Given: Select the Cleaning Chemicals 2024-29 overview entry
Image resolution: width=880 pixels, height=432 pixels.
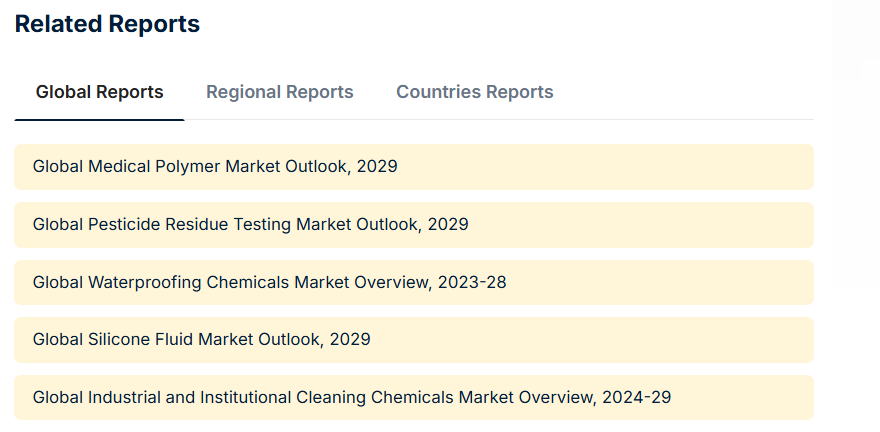Looking at the screenshot, I should tap(413, 397).
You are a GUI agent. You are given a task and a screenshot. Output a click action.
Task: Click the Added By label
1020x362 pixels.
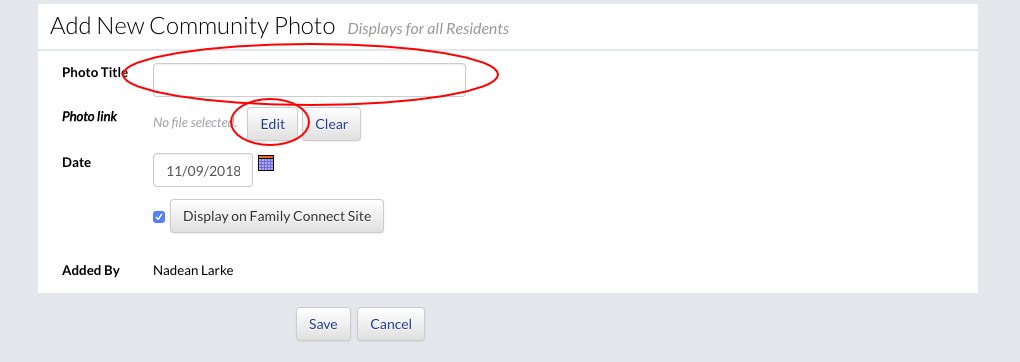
────────
▸ **Aim**
Please repeat the items above word for word, without the pictures.

▸ **Complete response**
Given: Select the Cleaning Chemicals 2024-29 overview entry
Image resolution: width=880 pixels, height=432 pixels.
Looking at the screenshot, I should tap(413, 397).
You are a GUI agent. You are given a task and a screenshot. Output a click action.
Task: Click the Added By label
1020x362 pixels.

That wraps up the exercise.